Tuesday, May 10th, 2011

—by Nigel S. Lockyer, Director

It seems to me that most experimental particle-physicists are movie buffs, even aficionados. I am not—at all. At best, I watch the movies on cross-country flights on my neighbour’s seat back…without earphones.  One consequence is that it places great demand on the characters’ acting and my  interpretation.

Just last week, I thought I was in new territory, though, allowing me braggadocio back at the lab, so to speak, ‘cuz I watched a good ole’ cowboy movie (with sound), and was told this was the origin of the “Wilhelm Scream.” I assume many of you have the free smartphone app “Wilhelm Scream,” and that you wondered where it came from. The originating movie (or so I thought) was “The Charge at Feather River,” a Warner Brothers 1953 classic with Guy Madison. The part of the movie where you hear the scream is obvious (or so I thought): some poor U.S. Army private takes a tomahawk to the shoulder. At least that’s what I remember.

A Youtube movie short on the web shows the scream when Pvt. Wilhelm was shot in the leg with an arrow. I guess I was focused on my Physics Today Buyers Guide at the time so I got it wrong. The scene was not very dramatic, but I guess the scream was a classic. It has been used in over 100 movies!  It was actually first used in a 1951 film called “Distant Drums,” starring Gary Cooper where a nasty alligator is the source of the problem.  Apparently there were several (dozens) “takes” and the best one somehow caught on with sound gurus and they used it over and over again.  Almost a sound cult formed: Star Trek, the Indiana Jones series, Toy Story, and a family favorite, Willow.  One more tid-bit: no one is sure who exactly was responsible for recording the original scream!

I think it is pretty cool that a scream from a 1951 film is an app in 2011, 60 years later!

In fact, 2011 is the Year of India in Canada, 60 years since the first Wilhem Scream.  During a state visit to India by Canadian Prime Minister Stephen Harper in November 2009, the year 2011 was declared The Year of India in Canada by India’s Prime Minister, Dr.

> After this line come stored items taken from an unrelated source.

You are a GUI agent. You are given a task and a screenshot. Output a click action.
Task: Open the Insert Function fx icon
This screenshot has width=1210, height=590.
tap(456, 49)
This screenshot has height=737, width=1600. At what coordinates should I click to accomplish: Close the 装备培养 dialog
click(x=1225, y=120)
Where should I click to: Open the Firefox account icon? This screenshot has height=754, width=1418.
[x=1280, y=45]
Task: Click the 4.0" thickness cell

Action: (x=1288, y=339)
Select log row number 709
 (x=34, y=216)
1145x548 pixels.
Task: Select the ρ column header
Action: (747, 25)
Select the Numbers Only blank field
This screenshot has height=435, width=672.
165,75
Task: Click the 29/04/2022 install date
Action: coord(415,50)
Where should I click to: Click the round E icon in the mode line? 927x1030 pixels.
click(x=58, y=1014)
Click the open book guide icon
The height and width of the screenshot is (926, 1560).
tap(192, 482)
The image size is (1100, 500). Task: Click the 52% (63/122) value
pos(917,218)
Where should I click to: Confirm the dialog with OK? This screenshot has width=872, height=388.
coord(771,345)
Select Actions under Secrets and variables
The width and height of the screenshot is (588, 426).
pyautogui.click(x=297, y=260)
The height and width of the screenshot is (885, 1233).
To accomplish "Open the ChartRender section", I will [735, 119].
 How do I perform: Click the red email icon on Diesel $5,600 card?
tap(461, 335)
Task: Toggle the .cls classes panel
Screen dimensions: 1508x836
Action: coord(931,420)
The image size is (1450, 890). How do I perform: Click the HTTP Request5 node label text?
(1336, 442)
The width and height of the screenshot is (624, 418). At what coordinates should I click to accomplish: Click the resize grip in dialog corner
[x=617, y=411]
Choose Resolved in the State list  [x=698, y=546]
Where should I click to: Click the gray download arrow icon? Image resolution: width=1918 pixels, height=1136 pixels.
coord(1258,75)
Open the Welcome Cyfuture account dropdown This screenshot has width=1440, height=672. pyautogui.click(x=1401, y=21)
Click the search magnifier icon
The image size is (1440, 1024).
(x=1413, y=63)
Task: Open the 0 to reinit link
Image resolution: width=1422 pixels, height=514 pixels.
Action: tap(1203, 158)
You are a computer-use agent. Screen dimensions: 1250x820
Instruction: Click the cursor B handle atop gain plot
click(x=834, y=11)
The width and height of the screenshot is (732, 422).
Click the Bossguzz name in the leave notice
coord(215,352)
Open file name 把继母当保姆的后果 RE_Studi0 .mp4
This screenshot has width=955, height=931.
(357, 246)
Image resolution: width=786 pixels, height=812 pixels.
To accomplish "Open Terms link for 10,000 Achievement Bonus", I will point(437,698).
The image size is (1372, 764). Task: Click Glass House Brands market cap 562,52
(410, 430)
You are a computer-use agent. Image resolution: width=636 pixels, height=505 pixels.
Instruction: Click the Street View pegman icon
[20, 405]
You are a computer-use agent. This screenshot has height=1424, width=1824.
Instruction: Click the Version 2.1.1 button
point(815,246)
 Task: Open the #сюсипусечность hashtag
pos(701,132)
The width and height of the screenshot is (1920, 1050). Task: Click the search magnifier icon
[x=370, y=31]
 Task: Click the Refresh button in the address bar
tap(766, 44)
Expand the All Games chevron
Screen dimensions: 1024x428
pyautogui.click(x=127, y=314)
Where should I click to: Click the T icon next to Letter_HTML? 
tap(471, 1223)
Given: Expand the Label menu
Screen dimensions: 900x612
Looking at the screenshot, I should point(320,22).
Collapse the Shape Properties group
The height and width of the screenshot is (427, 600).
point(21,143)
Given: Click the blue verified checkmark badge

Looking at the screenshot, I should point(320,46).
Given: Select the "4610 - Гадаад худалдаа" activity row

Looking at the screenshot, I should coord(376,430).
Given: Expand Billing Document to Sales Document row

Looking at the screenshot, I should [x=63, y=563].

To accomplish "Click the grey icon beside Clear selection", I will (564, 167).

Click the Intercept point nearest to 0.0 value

Manmohan Singh. Against this backdrop, the High Commission of India in Ottawa, in cooperation with the India Council for Cultural Relations, has organized several cross-Canada events for this special year. Showcasing India’s rich art and culture, The Year of India in Canada 2011 promotes close ties between the two countries.

On my too-long plane journey, I asked myself what was happening in particle physics in 1951. First, there was no CERN, and I wasn’t even born. Interestingly, however, particle physics in India was thriving. See below, taken from “Reflections” by Avinash Khare, Institute of Physics, Bhubaneswar 751 005, India. Pretty awesome that the Prime Minister shows up to a physics conference!

If you visit VECC in Kolkata, India, you’ll go past a statue of Homi Bhabha as you enter the lab. It is nicely lit up at night. Watch out for the snakes…you might scream!

Text of Bhabha speech in 1951

Text of H. Bhabha speech from 1951 physics conference in India.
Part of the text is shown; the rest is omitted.